Updated 7.05pm with victims' family's request

A concluded inquiry into migrant deaths at sea should be sent back to the magistrate responsible because it is missing key pieces of testimony, the NGO which sparked the inquiry is arguing.

In a nine-page letter sent to Attorney General Peter Grech, four lawyers representing Repubblika listed a number of issues it said detracted from the final report drafted by magistrate Joseph Mifsud.

The 450-page inquiry, which was published by the government last week, found no evidence to substantiate claims that Prime Minister Robert Abela or brigadier Jeffrey Curmi had caused the death of migrants left adrift at sea for days before they were returned to Libya on Easter weekend.

But Repubblika noted that testimony given by OPM chief of staff Clyde Caruana and former government fixer Neville Gafa’ was left out of the inquiry report and said that there appeared to have been no effort to contact the 51 migrants who were taken back to Libya alive. Testimony provided by a second group of migrants brought to Malta was also missing, it said.

“The inquiry report is lacking in many ways,” Repubblika said. “The only time when the victims’ names are mentioned is in the complaint that led to the inquiry”.

In their letter (see PDF below), Repubblika’s lawyers listed a series of other alleged shortcomings, ranging from the magistrate’s choice of a court expert to his failure to contact Italian, Libyan or EU border agency authorities.

The NGO accused the magistrate of having conducted the inquiry under the pall of politics, saying that it sought to “absolve Prime Minister Robert Abela of the mortal consequences of his actions in less than four weeks”.

Its lawyers asked the attorney general to provide the NGO with a transcript of testimony presented by all migrants who appeared before the inquiry as well as the testimonies provided by Caruana and Gafa’.

“Everyone deserves justice and the attorney general, inquiring magistrate and police are responsible for ensuring that whenever somebody dies prematurely, all the facts are established even when these facts do not suit the government or those leading it,” the NGO said.

The letter was signed by lawyers Paul Borg Olivier, Andrew Borg Cardona, Evelyn Borg Costanzi and Joseph Ellis. 

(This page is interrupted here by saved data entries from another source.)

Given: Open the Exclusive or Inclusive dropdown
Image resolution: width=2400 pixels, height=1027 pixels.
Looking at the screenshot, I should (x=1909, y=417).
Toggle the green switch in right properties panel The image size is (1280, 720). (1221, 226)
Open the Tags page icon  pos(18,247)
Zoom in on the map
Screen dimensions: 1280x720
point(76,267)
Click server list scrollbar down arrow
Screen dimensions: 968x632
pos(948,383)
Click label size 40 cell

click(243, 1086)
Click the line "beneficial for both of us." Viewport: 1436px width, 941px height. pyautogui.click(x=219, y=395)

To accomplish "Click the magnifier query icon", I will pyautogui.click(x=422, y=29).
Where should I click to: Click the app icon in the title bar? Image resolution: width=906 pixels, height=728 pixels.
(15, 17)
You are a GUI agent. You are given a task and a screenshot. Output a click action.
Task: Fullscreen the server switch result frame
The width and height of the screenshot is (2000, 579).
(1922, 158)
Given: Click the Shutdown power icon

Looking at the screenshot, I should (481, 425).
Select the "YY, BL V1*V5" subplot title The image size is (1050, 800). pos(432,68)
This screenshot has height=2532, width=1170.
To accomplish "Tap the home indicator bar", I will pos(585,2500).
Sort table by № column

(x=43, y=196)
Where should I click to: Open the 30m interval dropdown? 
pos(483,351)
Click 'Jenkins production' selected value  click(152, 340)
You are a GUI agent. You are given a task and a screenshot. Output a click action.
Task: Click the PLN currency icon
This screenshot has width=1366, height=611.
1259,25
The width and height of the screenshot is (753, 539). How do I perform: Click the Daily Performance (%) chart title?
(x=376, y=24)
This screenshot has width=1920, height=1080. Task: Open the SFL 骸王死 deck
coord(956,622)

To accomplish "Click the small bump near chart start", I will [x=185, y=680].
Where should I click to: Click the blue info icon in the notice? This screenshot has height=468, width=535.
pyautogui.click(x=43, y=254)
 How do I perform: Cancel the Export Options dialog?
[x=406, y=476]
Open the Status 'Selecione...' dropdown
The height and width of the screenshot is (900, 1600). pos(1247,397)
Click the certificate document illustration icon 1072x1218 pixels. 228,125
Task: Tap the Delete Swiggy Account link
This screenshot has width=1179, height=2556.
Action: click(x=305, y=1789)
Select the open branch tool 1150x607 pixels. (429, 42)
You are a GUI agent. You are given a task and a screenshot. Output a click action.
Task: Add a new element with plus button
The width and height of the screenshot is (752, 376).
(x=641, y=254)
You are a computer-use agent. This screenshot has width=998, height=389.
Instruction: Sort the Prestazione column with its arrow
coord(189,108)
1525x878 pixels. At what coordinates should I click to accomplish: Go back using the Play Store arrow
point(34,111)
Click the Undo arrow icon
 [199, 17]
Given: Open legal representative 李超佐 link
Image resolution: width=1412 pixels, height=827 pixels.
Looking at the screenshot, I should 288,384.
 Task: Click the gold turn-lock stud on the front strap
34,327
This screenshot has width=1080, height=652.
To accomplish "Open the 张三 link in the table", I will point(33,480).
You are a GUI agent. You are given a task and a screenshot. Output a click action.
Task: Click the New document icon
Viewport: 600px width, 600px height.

Victims' families file separate request 

A separate request for the inquiry to be re-examined was also filed by relatives of two of the victims - Eritrean nationals Mogos Tesfamichael Welday and Filimon Mengsteab Ghebremedhin -  who lost their lives at sea during the rescue operation involving a Libyan fishing vessel, coordinated by Maltese authorities.

In their request, the victims' brother and sister argue that the magistrate's report "lacks legal substance, is void of reference to crucial material evidence at hand and abdicates, in part, of the Magistrate’s duty to collect and preserve further evidence". 

The length of the report, they claim, " was nothing more than to give a false impression of a thorough investigation".

In their letter to the Attorney General, also signed by lawyer Paul Borg Olivier, raise issues over the fact that the migrants were left without assistance for 40 hours in Malta SAR and that supplies arrived when migrants were already six days out at sea, and the failure of the magistrate to interview the returned migrants as "important witnesses who should have been heard". 

Further issues relate to the choice of experts, the lack of mention of depositions by government official Neville Gafa and OPM chief of staff Clyde Caruana over their roles in the operation, and other legal issues.